3. The distributed processing system master controller and slave controller determining and switching method according to claim 1, wherein the control signals for controlling the master controller/slave controller switching are a system fault signal and a network communication fault signal, wherein the system fault signal and the network communication fault signal respectively have different signal states.

4. The distributed processing system master and slave determination and switchover method of claim 1 wherein the signal status of the system fault signal, the network communication fault signal is valid and invalid.

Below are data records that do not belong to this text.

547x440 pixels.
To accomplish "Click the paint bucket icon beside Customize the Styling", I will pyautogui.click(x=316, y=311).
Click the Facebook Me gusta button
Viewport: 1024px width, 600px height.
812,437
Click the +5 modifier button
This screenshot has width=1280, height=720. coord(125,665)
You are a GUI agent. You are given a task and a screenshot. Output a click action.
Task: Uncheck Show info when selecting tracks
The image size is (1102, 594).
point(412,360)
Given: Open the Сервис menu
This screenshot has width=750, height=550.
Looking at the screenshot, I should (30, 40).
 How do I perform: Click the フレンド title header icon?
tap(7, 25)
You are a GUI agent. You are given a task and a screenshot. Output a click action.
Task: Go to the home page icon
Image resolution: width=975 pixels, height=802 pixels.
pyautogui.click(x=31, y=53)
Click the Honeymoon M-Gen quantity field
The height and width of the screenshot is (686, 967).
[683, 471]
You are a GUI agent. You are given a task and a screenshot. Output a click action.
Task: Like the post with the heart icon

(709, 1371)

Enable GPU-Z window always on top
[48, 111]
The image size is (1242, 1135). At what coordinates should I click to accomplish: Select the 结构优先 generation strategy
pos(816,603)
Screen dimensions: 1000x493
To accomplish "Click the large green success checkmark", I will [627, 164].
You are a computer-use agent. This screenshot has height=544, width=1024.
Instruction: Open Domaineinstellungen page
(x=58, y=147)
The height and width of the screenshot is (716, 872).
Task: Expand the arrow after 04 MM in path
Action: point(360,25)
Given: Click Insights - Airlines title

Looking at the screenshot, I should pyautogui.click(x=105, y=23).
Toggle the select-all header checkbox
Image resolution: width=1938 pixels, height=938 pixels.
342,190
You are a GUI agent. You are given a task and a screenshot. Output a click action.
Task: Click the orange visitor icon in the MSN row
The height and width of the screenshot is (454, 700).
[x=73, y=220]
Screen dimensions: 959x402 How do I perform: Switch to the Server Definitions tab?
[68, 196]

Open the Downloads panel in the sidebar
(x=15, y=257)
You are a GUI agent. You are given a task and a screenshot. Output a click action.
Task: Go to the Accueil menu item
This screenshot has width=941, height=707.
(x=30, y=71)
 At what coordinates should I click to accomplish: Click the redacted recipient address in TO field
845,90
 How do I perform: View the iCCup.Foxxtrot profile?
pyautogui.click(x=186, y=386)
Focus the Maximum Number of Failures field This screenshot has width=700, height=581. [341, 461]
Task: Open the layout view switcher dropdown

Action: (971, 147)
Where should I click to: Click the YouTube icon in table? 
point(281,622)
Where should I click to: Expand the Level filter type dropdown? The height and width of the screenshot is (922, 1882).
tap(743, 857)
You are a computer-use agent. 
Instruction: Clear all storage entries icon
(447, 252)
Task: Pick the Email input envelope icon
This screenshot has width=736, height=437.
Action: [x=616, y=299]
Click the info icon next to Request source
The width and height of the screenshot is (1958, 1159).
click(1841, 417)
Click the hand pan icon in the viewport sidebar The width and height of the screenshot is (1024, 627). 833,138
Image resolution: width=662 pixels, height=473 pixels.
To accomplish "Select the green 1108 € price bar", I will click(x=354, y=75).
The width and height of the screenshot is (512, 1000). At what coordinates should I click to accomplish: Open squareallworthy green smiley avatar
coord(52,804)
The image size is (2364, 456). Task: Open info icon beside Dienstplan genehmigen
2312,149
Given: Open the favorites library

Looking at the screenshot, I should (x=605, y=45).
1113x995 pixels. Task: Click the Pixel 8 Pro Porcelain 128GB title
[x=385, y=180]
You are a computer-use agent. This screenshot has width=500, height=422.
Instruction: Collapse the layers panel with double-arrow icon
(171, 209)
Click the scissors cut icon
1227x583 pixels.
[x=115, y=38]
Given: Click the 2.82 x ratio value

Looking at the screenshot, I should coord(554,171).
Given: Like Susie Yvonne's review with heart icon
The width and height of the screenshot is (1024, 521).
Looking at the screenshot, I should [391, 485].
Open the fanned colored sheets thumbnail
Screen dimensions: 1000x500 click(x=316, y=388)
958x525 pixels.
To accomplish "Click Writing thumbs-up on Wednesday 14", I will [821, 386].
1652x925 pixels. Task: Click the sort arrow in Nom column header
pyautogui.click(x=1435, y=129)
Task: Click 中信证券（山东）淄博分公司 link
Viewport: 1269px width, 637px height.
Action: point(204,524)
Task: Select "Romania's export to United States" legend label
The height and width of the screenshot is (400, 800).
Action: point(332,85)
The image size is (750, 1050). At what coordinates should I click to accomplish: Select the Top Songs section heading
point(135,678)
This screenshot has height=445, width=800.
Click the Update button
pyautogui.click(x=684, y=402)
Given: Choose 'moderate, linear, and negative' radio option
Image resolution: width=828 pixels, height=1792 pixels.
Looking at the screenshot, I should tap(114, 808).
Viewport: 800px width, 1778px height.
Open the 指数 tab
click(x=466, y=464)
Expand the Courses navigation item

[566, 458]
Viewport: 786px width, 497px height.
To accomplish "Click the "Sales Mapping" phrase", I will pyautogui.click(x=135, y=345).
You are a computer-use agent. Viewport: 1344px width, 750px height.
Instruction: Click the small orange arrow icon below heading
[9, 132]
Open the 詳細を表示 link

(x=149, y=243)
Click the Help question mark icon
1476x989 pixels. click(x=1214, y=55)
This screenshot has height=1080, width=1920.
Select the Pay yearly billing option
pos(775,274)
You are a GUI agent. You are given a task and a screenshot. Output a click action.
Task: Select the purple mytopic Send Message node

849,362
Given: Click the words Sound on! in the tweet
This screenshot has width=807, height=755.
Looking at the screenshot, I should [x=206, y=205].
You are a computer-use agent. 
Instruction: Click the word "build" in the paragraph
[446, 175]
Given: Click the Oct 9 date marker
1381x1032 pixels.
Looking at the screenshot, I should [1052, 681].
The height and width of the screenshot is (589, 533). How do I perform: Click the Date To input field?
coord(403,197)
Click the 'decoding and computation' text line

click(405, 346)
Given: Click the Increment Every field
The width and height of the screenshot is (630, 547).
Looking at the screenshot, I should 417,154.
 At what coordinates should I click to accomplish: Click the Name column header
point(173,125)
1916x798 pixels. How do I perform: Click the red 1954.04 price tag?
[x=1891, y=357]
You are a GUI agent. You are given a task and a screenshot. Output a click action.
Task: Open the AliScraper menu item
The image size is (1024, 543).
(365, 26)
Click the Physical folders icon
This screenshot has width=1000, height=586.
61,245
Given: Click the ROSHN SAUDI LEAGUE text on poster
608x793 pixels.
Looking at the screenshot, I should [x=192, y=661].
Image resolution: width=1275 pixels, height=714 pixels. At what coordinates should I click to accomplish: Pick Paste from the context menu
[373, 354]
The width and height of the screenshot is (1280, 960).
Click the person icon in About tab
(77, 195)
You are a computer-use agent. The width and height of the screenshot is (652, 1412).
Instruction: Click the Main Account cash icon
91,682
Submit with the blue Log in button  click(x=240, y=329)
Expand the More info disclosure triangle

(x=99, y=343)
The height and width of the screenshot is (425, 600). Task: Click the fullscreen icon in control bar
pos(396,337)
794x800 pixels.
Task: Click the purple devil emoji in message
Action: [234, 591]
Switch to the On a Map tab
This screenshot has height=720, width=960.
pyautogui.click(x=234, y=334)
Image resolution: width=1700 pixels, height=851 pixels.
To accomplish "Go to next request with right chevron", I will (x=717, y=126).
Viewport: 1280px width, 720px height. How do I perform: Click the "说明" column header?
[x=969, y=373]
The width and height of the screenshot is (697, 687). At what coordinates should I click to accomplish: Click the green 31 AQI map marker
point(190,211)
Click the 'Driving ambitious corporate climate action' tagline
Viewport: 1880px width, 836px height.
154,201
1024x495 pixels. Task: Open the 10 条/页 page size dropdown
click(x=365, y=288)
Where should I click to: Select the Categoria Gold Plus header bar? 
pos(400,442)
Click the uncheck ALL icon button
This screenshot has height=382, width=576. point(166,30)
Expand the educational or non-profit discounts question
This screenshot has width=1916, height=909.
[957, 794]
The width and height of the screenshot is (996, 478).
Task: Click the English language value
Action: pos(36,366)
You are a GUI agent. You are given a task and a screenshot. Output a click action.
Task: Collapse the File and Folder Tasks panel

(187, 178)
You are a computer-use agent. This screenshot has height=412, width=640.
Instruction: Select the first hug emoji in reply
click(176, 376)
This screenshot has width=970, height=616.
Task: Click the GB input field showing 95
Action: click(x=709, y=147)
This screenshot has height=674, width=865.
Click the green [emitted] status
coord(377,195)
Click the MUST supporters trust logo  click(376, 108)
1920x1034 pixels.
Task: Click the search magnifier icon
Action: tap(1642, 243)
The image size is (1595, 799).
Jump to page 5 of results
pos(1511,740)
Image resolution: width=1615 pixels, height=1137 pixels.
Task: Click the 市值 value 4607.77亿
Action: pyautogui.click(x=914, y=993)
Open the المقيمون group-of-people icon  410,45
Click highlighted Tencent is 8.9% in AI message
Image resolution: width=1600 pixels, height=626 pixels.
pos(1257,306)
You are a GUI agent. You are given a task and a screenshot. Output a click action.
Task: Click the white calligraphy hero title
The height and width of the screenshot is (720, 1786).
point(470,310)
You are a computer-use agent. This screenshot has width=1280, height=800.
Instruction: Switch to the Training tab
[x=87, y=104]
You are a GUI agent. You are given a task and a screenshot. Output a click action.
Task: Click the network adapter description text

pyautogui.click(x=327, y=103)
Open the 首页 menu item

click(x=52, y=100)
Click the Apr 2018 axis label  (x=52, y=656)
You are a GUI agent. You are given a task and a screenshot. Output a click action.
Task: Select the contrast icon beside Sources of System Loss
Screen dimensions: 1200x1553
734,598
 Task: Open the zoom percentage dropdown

5. The method for determining and switching master controllers and slave controllers of a distributed processing system according to claim 1, wherein when the system controller with slot identification number 1 is valid as the master controller in a state where a system fault signal or a network communication fault occurs, the system controller with slot identification number 2 is switched as the master controller, and the occupation flag of the system controller with slot identification number 2 is valid;

6. The distributed processing system master-slave determination and switching method of claim 1, wherein:

7. The distributed processing system host-controller determination and switchover method of claim 1 wherein the method is stored in a memory of a computer in the form of a computer program; the computer comprises a processor, a memory, and a computer program which, when executed by the processor, performs the steps of the method according to any one of claims 1 to 6.

8. The distributed processing system host-controller determination and switching method of claim 1, wherein the method is stored in a computer-readable storage medium in the form of a computer program; the computer program, when being executed by a processor, is adapted to carry out the steps of the method according to any one of claims 1 to 6.